05/02/2011 blog.emceebeulogue.fr  10min #48873

 Obama soutient un bain de sang en Egypte

Obama et les despotes du Moyen-orient

Article: Why the US Must End Its Support for Undemocratic Regimes/ Obama and the Despots of the Middle East, par CORINNA MULLIN,  CounterPunch, 1 février 2011

Pourquoi les Etats-Unis doivent cesser de soutenir des régimes anti-démocratiques

Karl Marx, dans son traité célèbre sur le coup d'état de Louis-Bonaparte, en 1851, qui avait beaucoup de points communs avec le coup d'état réalisé par son oncle, Napoléon Bonaparte, à la fin du XVIII°s, soulignait que l'histoire avait tendance à se répéter, ajoutant: « la première fois c'est une tragédie, et la seconde une farce ».

Comme de nombreux autres aspects des événements tragiques qui se déroulent au Moyen-Orient et en Afrique du Nord depuis quelques semaines, le discours du dictateur égyptien Hosni Mubarak, prononcé le 28 janvier à minuit, et les diverses déclarations de la Maison Blanche qui l'ont précédé, montrent bien la pertinence des propos du théoricien politique révolutionnaire.

Comme son homologue tunisien, Zine El Abidine Ben Ali - dont la timide tentative de calmer la colère et le désespoir de dizaines de milliers de citoyens courageux, toutes tendances politiques et tous âges confondus, qui avaient pris part aux manifestions - a dû affronter les demandes de mettre un terme à la farce à laquelle se livrait le gouvernement, Moubarak était désavoué, son discours ayant été considéré par la plupart des Egyptiens comme insuffisant et arrivant trop tard.

En effet, les manifestants en Egypte, tout comme ceux de Tunisie quelques semaines à peine avant eux, n'exigent pas seulement que cessent les violations des droits humains, la corruption généralisée, l'absence de perspectives économiques et de liberté de choix politique, caractéristiques de qui se passe dans leur pays depuis aussi loin que la plupart d'entre eux se souviennent, mais également, ils exigent, avec la même détermination, la fin du régime répressif responsable de cette situation.

Ils ne se satisferont probablement pas des "réformes" cyniques de Moubarak, comme la nomination de l'ancien chef des services secrets, Omar Suleiman, un homme qui a été encensé par l'ancien ambassadeur des Etats-Unis en Egypte, Edward S. Walker, pour l'aménité dont il a fait preuve en soutenant certaines des activités illégales les plus abjectes dans le cadre de la "guerre contre le terrorisme" menée par les Etats-Unis, comme la torture et le kidnapping de personnes soupçonnées de « terrorisme ».

A peine trois semaines plus tôt, l'homologue tunisien de Moubarak, Ben Ali, s'était également distingué de façon pitoyable lors de son discours au peuple tunisien à qui il jurait de baisser le prix des produits alimentaires et de garantir la "liberté totale de la presse et de ne plus fermer les sites internet" et promettait qu'il n'y aurait plus de « présidence à vie », cela, pour tenter désespérément de prolonger son régime dictatorial.

* [DONNÉES FOURNIES]
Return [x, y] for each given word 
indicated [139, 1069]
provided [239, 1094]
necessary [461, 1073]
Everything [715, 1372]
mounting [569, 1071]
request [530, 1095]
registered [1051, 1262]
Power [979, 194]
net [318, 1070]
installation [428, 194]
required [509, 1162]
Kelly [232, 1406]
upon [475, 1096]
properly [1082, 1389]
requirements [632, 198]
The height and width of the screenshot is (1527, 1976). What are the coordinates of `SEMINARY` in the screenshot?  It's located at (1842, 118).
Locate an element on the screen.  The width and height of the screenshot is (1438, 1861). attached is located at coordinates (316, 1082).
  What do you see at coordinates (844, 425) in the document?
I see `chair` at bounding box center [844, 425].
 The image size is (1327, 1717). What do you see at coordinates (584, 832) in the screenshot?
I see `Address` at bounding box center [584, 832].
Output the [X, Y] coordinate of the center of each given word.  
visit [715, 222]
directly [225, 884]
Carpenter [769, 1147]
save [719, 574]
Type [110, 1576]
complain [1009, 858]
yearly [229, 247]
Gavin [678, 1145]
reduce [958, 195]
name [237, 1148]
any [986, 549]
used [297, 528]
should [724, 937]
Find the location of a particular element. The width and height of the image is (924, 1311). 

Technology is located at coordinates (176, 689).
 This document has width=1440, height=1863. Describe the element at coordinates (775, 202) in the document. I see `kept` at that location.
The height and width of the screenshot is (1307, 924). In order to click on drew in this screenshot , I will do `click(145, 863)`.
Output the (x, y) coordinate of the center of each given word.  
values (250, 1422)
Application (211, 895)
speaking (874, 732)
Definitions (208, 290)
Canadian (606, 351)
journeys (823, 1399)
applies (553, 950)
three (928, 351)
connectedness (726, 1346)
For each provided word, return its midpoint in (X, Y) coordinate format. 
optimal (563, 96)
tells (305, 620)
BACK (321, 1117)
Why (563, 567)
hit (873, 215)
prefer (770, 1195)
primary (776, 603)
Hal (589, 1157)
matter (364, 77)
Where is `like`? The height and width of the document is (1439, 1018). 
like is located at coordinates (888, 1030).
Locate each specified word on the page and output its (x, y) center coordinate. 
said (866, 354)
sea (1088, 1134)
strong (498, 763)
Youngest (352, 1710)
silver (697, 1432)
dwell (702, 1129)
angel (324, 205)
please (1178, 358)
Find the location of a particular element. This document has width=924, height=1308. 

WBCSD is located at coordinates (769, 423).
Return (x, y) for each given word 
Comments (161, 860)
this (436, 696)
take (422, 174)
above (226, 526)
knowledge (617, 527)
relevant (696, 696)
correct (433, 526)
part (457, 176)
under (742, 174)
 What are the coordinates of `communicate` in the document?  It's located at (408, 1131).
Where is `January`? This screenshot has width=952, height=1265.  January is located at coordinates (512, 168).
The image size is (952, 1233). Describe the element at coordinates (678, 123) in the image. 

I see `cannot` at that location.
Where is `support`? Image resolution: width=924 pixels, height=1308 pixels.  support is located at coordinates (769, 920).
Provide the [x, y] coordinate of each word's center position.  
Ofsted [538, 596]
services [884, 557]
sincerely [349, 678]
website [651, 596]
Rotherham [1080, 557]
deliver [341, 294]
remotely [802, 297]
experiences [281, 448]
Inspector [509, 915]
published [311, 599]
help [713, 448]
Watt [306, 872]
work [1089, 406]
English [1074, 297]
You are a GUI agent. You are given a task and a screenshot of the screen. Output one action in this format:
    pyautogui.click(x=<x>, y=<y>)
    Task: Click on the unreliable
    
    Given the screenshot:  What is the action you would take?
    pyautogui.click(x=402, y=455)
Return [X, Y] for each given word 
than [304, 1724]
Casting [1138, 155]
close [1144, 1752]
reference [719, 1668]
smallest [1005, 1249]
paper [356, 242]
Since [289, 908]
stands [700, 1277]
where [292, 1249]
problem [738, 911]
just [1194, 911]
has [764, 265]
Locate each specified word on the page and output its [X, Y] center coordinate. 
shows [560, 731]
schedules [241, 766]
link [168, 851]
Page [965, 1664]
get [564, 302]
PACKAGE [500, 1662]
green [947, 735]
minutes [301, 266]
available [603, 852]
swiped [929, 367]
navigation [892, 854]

* [SÉRIE DE CONSIGNES]
1) Transcrivez le passage de l'article sur l'Égypte qui commence aux mots « Comme de nombreux » et s'arrête après « théoricien politique révolutionnaire. ».
2) Selon l'article sur l'Égypte, quelles promesses Ben Ali a-t-il faites au peuple tunisien dans son discours ?
3) Poursuivez l'article sur l'Égypte à partir de sa dernière phrase.
Vous n'aurez pas besoin des lignes pour ce travail.

* [CORRIGÉ DES EXERCICES]
1)
Comme de nombreux autres aspects des événements tragiques qui se déroulent au Moyen-Orient et en Afrique du Nord depuis quelques semaines, le discours du dictateur égyptien Hosni Mubarak, prononcé le 28 janvier à minuit, et les diverses déclarations de la Maison Blanche qui l'ont précédé, montrent bien la pertinence des propos du théoricien politique révolutionnaire.

2)
- Baisser le prix des produits alimentaires
- Garantir la liberté totale de la presse
- Ne plus fermer les sites internet
- Ne plus avoir de « présidence à vie »

3)
Cette farce s'est poursuivie avec les membres de l'administration Obama qui, comme pour les événements en Tunisie, étaient restés largement muets jusqu'à ce que l'indignation exprimée par les Egyptiens devienne si assourdissante qu'ils ne pouvaient plus faire semblant de ne pas entendre leurs supplications désespérées et les oblige à changer radicalement de discours. C'est lors de la conférence de presse du porte-parole de la maison Blanche, Robert Gibbs, le 28 janvier, qu'on a pu constater le changement de cap.

Alors que la veille encore Gibbs rappelait que le régime de Moubarak était considéré comme un "associé proche et important" des Etats-Unis et confirmait sa stabilité, le 28 janvier, le discours avait changé, et le ton était bien plus agressif.

"Les rancoeurs légitimes qui s'accumulent depuis un bon bout de temps en Egypte doivent être immédiatement résolues par le gouvernement égyptien, et la violence n'est pas une solution", grondait Gibbs.

Plus tard dans la journée, son patron se lançait dans un exercice rhétorique acrobatique visant à démontrer les états de services de l'administration Obama dans la "promotion de la démocratie" tout en évitant en même temps d'ébranler la "stabilité" d'un important allié des Etats-Unis - quelqu'un qui avait offert un soutien inestimable en faveur des intérêts géostratégiques américains dans le "conflit" israélo-palestinien, la guerre contre le terrorisme, la sécurité énergétique, de même qu'il avait mis en oeuvre les "réformes" économiques néolibérales soutenues pas les Etats-Unis dans la région.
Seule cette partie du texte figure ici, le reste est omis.